Re: LSM tree for Postgres - Mailing list pgsql-hackers

From Alexander Korotkov
Subject Re: LSM tree for Postgres
Date
Msg-id CAPpHfdu9jW-HnemRy-Yo-fAwoEVPfUpXi1e63pnmWqnk8SheFA@mail.gmail.com
Whole thread Raw
In response to Re: LSM tree for Postgres  (Konstantin Knizhnik <k.knizhnik@postgrespro.ru>)
Responses Re: LSM tree for Postgres
List pgsql-hackers
On Tue, Aug 4, 2020 at 7:56 PM Konstantin Knizhnik
<k.knizhnik@postgrespro.ru> wrote:
> I do not understand why do we need multiple indexes.
> We need one "hot" index which fits in memory to perform fast inserts.
> But it should not be too small to be able to accumulate substantial
> amount of records to provide efficient bulk insert.
> I expect that top index can be efficiently merger with based index
> because of better access locality.
> I.e. we will insert multiple entries into one B-Tree page and so
> minimize slowdown of random reads.
>
> Third index is needed to perform parallel merge (while merge is in
> progress top index will be blocked and we can not perform inserts in it).
> I do not understand benefits of performing more than one merge in
> parallel: it will only increase fraction of random reads.
>
> Degradation certainly takes place. But it is not so critical as in case
> of standard nbtree.
> It is possible to tune threshold for top index size to make merge most
> efficient.
> But we can not truncate and swap index before we complete the merge.
> So if merge operation takes long time, then it will cause exhaustion of
> top index and it will not fit in memory any more.
> It will lead to further slowdown (so we have negative feedback here).
>
> Certainly it is possible to create more top indexes, keeping their size
> small enough to fit in memory.
> But in this case search will require merge not of 3, but of N indexes.
> I think that it may cause unacceptable slowdown of search operations.
> And it is highly undesirable, taken in account that most of application
> send more select-only queries than updates.

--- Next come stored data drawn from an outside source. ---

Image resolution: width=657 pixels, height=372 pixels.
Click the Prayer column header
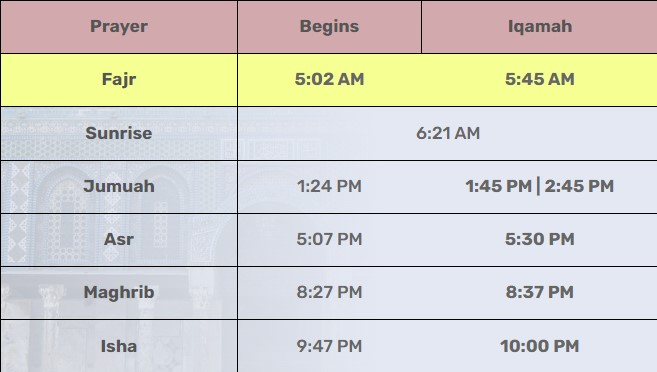point(119,26)
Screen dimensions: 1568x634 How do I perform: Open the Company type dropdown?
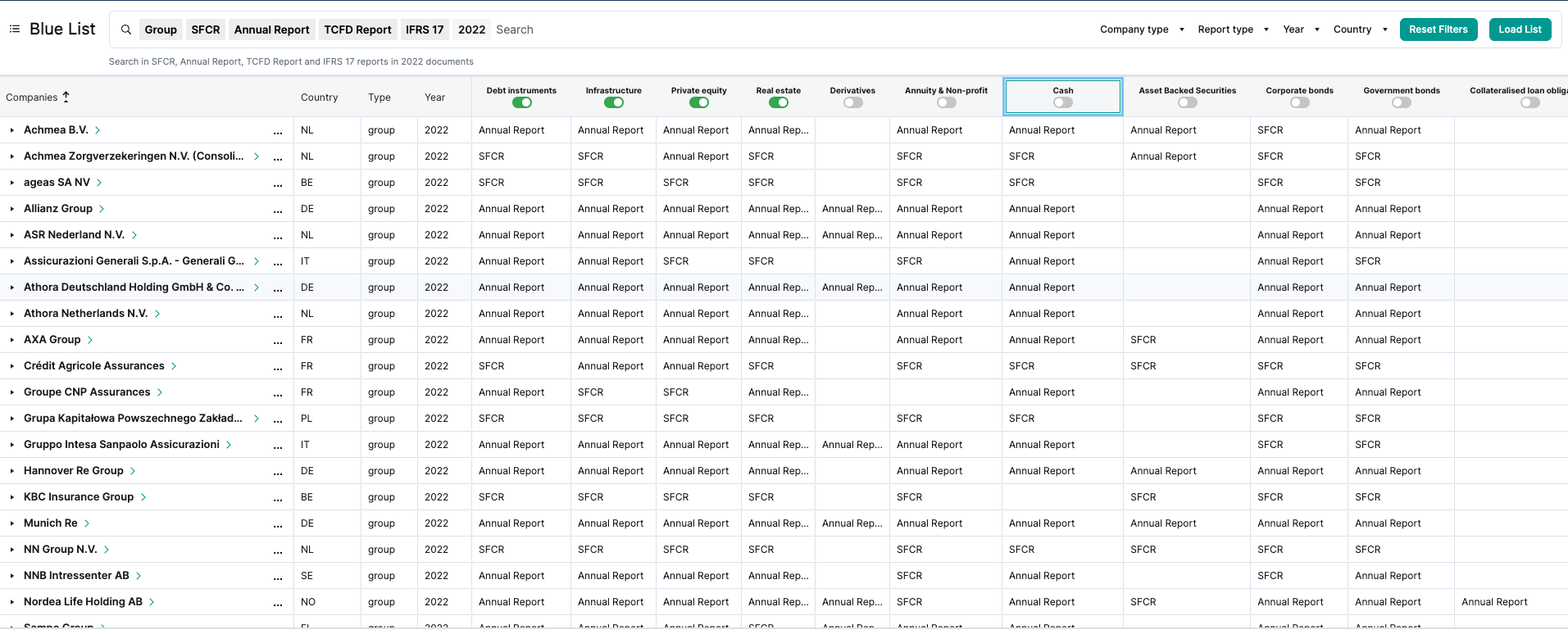pyautogui.click(x=1142, y=29)
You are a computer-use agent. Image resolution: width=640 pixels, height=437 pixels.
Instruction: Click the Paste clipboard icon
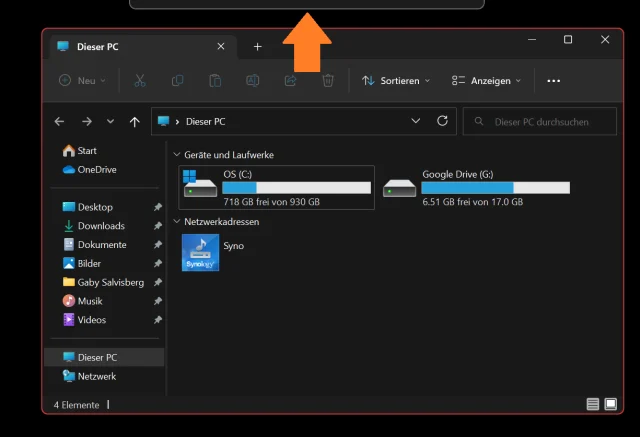215,81
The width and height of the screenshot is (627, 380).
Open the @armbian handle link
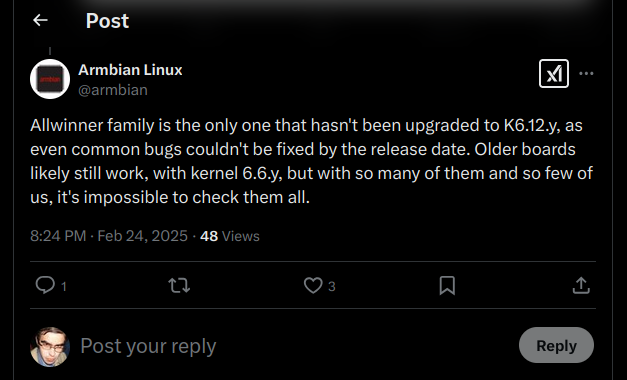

The things you're writing makes me uneasy.  I initially understood
lsm3 as a quick and dirty prototype, while you're probably keeping
some design in your mind (for instance, original design of LSM).
However, your message makes me think you're trying to defend the
approach currently implemented in lsm3 extension.  Therefore, I've to
criticise this approach.

1) The base index can degrade.  At first, since merge can cause page
splits.  Therefore logical ordering of pages will become less
correlated with their physical ordering with each merge.
2) If your workload will include updates and/or deletes, page
utilization may also degrade.
3) While base index degrades, merge performance also degrades.
Traverse of base index in logical order will require more and more
random reads (at some point almost every page read will be random).
While the base index becomes large and/or bloat, you push less top
index tuples to a single base index page (at some point you will push
one tuple per page).

Original LSM design implies strict guarantees over average resources
spent per index operation.  Your design doesn't.  Moreover, I bet lsm3
will degrade significantly even on insert-only workload.  It should
degrade to the performance level of B-tree once you insert enough
data.  Try something like number_of_merges =
numer_of_tuples_per_index_page * 2 and you should see this
degradation.  Real LSM doesn't degrade that way.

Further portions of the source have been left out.